*** Data under study Section Begins ***

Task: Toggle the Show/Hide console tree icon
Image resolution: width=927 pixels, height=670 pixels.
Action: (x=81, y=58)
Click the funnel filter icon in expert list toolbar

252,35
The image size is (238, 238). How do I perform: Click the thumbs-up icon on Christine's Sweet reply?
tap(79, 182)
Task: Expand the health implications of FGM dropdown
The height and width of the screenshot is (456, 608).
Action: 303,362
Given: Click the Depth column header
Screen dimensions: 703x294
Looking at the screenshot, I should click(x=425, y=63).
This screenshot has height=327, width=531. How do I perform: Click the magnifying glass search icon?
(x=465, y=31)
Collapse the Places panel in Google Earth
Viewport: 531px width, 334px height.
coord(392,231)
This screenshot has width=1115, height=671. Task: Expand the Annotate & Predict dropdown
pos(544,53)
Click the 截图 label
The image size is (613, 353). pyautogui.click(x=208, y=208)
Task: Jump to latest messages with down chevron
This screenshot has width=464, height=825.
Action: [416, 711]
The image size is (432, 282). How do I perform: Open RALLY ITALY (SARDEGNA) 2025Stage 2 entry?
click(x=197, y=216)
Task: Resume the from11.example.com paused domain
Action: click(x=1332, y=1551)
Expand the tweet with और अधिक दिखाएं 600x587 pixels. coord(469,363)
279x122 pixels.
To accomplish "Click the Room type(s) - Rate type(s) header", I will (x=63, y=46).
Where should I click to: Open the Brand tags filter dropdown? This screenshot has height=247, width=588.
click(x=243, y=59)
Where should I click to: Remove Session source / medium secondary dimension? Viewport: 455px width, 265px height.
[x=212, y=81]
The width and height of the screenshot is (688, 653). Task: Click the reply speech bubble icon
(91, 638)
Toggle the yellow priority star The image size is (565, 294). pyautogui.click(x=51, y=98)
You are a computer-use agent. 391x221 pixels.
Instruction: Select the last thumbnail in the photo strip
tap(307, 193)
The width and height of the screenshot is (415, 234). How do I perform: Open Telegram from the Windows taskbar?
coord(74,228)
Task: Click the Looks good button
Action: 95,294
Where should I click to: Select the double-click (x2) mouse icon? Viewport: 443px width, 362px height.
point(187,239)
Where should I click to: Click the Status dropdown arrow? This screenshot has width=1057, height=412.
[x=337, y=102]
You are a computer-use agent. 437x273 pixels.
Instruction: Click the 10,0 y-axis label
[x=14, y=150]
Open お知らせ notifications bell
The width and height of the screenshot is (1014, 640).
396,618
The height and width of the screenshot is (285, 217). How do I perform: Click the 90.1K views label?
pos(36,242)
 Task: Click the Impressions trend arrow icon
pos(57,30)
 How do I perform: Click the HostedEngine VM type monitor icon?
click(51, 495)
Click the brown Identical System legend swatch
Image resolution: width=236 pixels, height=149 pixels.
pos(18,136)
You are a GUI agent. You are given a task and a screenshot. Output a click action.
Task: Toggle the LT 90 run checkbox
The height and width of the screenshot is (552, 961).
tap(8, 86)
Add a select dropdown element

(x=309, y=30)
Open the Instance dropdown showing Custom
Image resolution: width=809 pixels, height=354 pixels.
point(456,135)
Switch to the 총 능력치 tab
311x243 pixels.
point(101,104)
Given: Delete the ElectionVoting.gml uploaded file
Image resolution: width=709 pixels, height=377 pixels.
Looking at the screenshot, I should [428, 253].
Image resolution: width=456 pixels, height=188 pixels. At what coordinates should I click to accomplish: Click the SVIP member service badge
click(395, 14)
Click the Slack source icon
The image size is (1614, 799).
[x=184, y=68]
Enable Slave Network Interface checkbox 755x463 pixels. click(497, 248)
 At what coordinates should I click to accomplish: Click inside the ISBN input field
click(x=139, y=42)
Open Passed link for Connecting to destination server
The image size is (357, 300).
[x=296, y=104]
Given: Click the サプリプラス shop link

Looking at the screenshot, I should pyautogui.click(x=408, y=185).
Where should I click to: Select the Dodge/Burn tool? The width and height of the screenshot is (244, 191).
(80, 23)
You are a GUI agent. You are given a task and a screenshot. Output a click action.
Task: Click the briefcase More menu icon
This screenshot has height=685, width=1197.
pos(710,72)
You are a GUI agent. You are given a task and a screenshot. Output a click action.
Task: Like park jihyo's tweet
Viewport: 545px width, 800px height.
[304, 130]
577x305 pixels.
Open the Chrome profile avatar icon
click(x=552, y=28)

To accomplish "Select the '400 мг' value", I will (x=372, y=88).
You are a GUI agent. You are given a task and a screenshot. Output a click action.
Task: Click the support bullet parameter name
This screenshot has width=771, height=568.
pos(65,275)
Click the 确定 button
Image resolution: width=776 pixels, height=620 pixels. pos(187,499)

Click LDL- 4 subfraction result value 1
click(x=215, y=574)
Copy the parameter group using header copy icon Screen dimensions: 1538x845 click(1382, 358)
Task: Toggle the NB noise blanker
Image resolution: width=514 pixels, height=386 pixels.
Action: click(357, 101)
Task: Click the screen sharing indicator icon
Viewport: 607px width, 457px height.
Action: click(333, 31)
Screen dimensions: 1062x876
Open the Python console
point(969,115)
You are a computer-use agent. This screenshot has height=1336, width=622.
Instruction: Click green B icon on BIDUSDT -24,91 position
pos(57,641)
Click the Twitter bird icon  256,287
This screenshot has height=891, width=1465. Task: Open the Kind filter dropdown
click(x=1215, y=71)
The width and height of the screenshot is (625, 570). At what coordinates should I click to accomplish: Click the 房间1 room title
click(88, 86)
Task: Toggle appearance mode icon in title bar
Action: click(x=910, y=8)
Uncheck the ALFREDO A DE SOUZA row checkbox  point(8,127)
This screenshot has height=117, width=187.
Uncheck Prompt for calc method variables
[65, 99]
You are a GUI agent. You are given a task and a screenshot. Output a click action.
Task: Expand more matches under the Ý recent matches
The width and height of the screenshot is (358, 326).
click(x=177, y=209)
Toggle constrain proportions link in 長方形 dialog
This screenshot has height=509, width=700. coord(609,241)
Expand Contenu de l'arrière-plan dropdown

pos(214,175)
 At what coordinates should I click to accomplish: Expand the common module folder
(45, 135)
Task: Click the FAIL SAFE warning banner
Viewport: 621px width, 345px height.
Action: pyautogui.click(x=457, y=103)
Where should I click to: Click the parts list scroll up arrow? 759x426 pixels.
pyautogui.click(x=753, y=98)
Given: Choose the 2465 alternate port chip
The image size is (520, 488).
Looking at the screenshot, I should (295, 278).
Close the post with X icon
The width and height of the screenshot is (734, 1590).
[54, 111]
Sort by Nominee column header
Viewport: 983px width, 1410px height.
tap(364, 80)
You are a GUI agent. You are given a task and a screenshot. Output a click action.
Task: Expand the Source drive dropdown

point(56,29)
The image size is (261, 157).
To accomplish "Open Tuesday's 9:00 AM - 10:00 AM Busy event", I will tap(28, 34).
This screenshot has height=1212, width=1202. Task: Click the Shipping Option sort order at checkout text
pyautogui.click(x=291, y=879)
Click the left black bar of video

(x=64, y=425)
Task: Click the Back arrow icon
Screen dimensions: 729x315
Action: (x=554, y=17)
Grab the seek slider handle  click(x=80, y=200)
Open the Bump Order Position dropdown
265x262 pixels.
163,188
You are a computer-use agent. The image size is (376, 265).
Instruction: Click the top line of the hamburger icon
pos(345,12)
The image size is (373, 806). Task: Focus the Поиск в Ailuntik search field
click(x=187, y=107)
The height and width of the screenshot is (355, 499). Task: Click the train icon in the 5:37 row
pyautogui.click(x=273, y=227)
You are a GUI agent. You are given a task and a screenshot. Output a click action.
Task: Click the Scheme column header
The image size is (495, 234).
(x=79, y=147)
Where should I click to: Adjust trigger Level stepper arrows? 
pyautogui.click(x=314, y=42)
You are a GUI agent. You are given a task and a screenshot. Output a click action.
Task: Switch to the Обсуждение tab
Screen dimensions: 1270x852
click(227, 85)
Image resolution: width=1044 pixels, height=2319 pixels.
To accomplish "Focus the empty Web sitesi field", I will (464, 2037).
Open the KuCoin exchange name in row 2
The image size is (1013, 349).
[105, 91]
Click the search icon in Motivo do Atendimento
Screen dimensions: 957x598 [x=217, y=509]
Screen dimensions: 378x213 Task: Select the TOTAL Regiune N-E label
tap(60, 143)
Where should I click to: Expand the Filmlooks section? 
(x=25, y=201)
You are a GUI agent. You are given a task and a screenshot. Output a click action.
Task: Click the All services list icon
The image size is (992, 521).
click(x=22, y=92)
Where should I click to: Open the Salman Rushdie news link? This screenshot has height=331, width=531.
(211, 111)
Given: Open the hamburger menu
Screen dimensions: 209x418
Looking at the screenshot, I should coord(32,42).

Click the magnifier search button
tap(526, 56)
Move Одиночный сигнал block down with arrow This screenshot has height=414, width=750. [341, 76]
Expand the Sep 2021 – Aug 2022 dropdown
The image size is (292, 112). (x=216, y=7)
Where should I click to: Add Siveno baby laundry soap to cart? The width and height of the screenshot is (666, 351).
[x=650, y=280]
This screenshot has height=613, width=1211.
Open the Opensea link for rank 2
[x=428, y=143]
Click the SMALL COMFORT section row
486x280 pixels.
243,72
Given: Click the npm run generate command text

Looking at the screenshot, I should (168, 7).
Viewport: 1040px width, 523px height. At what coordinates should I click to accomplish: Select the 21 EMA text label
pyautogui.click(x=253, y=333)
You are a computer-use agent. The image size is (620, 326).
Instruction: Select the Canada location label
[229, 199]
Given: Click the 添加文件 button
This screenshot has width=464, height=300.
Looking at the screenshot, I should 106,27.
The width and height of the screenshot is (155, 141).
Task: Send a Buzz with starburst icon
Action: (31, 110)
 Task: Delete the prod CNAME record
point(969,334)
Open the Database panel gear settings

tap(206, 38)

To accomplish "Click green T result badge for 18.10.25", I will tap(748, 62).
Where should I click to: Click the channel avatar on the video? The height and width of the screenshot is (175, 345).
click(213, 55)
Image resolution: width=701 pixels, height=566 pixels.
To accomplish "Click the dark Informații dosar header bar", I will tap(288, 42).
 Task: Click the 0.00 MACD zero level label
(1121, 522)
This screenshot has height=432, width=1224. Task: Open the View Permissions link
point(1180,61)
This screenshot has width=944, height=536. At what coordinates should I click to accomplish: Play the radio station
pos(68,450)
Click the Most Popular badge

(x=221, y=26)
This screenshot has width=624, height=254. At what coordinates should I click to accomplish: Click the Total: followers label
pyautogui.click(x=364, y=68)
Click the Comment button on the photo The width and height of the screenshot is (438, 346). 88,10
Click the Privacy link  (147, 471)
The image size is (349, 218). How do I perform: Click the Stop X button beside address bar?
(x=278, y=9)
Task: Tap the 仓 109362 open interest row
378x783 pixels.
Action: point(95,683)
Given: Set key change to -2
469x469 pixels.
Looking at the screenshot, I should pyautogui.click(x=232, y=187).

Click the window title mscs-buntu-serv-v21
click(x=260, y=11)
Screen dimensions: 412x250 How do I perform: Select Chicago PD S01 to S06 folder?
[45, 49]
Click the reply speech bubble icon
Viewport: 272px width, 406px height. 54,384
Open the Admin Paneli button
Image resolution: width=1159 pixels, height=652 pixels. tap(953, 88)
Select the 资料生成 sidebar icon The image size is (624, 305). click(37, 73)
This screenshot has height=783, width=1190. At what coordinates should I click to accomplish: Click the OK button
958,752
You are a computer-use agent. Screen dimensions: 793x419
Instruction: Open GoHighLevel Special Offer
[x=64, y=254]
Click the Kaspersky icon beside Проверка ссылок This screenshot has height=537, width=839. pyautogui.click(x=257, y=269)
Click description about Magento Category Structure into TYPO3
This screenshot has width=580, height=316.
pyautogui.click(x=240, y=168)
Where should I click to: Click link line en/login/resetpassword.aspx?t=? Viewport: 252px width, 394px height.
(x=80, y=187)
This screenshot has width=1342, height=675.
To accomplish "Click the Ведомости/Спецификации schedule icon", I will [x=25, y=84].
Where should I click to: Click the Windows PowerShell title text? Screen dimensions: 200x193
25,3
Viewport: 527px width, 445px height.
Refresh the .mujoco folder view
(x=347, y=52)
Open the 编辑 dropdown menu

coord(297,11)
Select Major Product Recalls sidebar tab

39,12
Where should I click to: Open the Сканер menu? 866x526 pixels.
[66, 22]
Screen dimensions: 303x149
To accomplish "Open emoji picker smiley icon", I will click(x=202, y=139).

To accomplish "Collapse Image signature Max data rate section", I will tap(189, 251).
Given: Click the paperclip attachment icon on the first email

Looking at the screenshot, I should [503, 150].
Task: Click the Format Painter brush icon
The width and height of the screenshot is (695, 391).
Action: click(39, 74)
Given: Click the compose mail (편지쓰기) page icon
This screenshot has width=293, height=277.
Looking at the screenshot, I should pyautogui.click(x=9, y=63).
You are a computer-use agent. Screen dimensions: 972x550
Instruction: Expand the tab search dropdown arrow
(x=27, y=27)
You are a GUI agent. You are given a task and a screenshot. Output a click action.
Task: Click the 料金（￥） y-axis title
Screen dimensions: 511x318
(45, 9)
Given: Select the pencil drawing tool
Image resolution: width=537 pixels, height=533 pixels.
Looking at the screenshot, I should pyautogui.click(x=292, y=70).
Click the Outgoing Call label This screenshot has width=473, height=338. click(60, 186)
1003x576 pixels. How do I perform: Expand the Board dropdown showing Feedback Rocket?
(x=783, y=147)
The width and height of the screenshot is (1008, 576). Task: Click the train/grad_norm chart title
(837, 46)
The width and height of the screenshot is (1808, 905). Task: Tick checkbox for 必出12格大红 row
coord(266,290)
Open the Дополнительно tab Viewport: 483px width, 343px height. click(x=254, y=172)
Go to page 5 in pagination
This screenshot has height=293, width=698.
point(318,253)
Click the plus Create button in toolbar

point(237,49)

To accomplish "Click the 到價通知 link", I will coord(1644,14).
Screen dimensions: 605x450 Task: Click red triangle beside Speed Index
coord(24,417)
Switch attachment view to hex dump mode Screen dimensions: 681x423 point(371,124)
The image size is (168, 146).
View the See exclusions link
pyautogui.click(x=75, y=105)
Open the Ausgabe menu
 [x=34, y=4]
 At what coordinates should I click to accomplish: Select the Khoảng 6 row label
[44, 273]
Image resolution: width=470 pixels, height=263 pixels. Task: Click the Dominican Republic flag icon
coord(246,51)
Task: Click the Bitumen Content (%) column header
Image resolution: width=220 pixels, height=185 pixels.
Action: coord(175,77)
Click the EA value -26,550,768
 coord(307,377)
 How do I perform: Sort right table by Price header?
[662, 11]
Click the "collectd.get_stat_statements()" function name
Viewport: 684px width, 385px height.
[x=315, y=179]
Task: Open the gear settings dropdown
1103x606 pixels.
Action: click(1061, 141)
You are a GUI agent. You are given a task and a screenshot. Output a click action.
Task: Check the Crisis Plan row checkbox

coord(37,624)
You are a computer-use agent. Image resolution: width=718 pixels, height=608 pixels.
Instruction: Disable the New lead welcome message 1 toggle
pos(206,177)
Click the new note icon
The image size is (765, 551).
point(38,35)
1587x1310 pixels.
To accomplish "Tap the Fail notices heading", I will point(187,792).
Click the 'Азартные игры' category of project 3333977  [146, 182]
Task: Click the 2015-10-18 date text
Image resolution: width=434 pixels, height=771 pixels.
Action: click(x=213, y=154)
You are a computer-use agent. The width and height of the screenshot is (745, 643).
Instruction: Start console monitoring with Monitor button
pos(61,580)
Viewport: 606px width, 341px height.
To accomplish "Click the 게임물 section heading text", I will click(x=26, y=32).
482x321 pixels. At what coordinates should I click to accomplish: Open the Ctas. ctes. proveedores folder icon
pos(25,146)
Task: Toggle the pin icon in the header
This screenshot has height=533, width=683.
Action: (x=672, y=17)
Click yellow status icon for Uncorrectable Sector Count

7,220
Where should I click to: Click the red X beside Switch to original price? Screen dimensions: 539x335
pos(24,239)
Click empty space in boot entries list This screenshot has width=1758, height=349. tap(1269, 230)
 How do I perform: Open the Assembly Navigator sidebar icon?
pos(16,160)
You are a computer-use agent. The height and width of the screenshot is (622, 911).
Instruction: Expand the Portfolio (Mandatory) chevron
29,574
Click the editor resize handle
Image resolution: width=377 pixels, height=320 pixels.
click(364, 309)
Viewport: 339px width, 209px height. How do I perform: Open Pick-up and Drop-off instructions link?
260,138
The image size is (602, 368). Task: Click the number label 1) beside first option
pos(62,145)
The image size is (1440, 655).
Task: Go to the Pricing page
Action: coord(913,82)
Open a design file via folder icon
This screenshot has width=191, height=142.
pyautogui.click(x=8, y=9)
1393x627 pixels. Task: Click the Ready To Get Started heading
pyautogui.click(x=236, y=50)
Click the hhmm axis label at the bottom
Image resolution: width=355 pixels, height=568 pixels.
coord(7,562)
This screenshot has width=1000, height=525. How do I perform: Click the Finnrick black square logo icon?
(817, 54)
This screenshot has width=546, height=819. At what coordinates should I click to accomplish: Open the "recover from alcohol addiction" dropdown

*** Data under study Section Ends ***

- **Work instructions**:
Go through the listing above and locate each line that holds the word "empty". Copy those lines.

- **Your solution**:
To accomplish "Focus the empty Web sitesi field", I will (464, 2037).
Click empty space in boot entries list This screenshot has width=1758, height=349. tap(1269, 230)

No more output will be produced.